▸ **WHAT THE TASK REQUIRES**: Your answer should reproduce every line of the material in which the word "dimensions" occurs.

[RECORD EXCERPTS]

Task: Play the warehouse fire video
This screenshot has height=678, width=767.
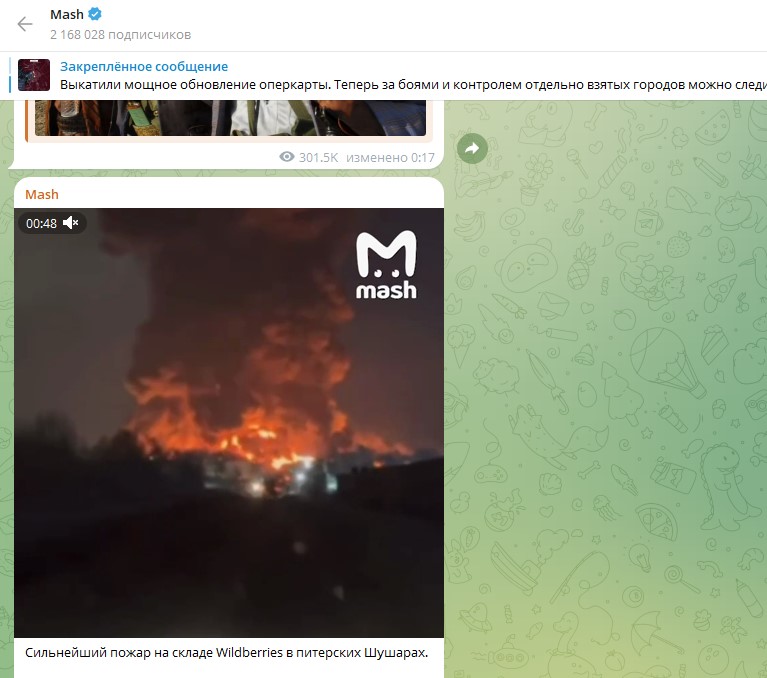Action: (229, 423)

[/RECORD EXCERPTS]
[RECORD EXCERPTS]

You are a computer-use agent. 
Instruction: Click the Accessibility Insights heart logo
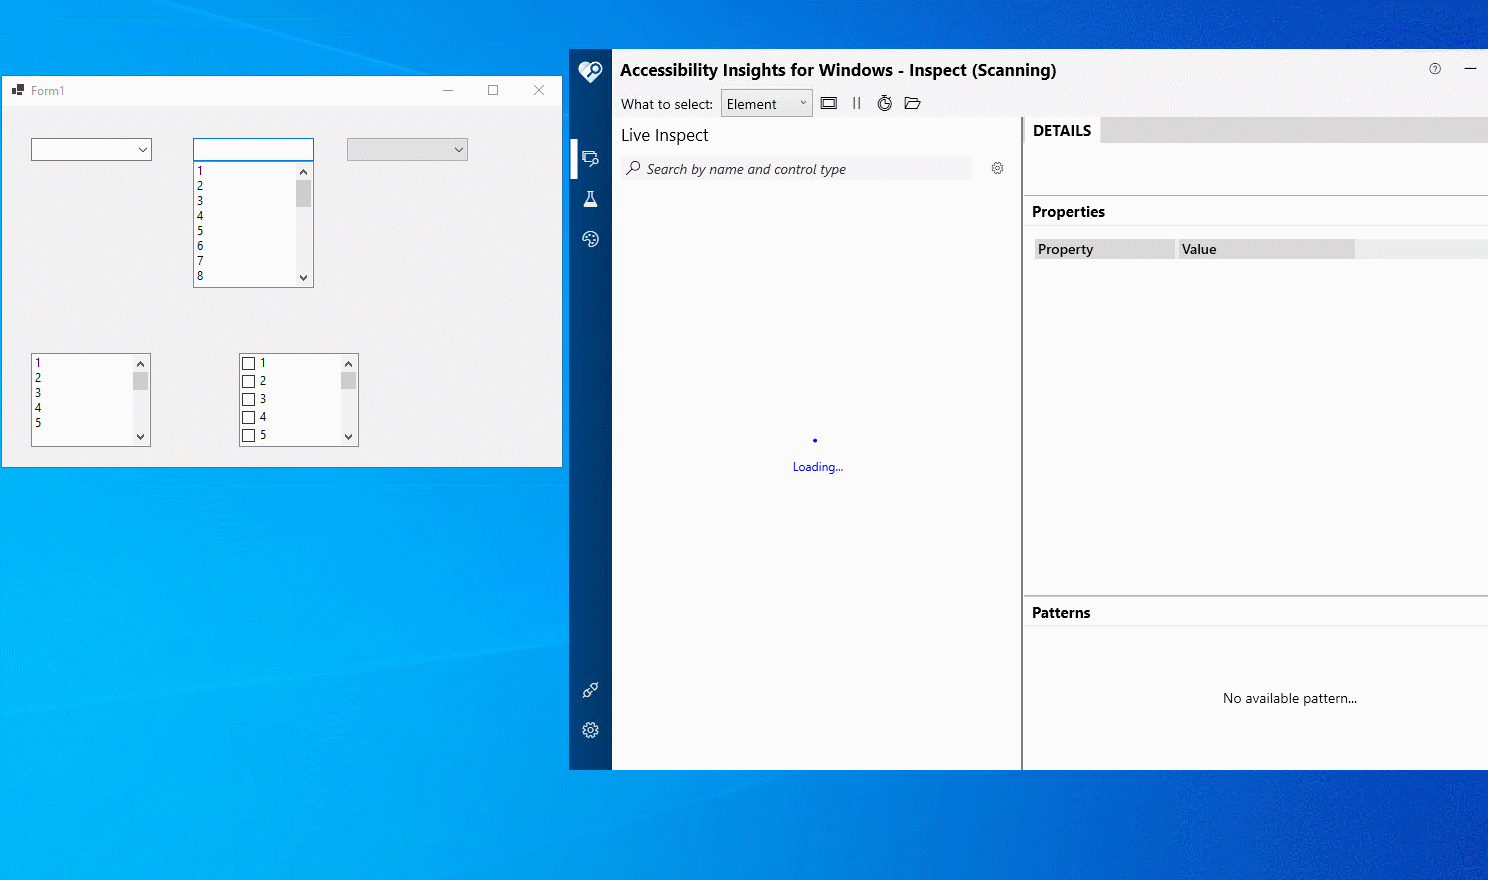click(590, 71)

[/RECORD EXCERPTS]
[RECORD EXCERPTS]

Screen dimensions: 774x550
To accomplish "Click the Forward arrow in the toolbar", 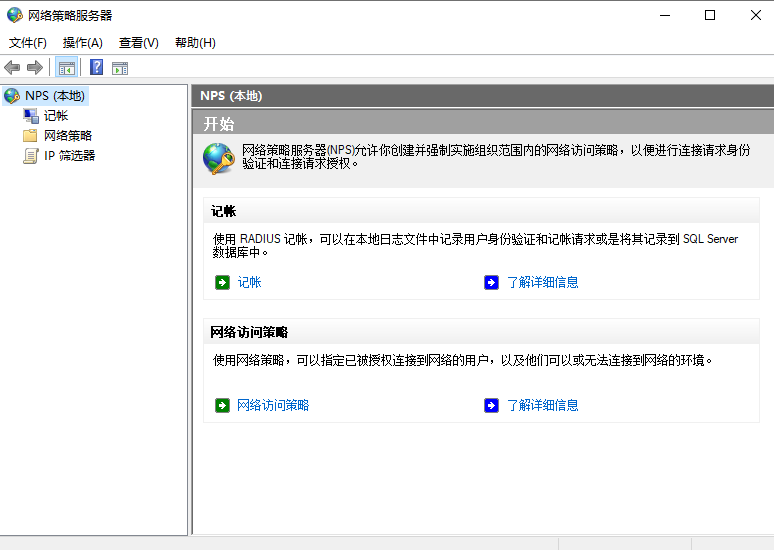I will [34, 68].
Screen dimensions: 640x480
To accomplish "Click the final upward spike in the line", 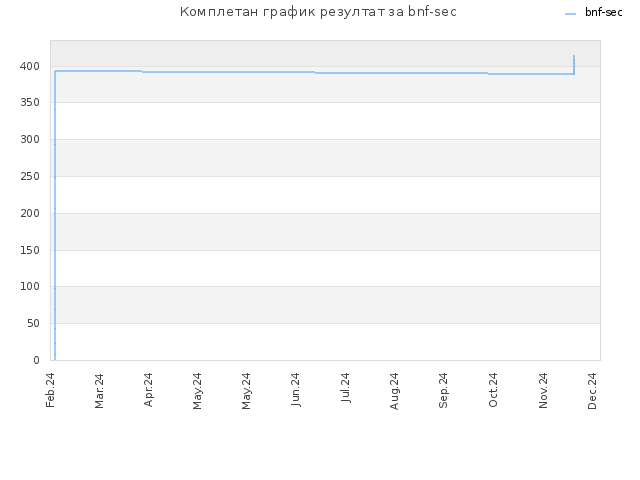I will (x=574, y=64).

[/RECORD EXCERPTS]

▸ **EXERCISE RESULT**:
Screen dimensions: 774x550
Screen dimensions: 640x480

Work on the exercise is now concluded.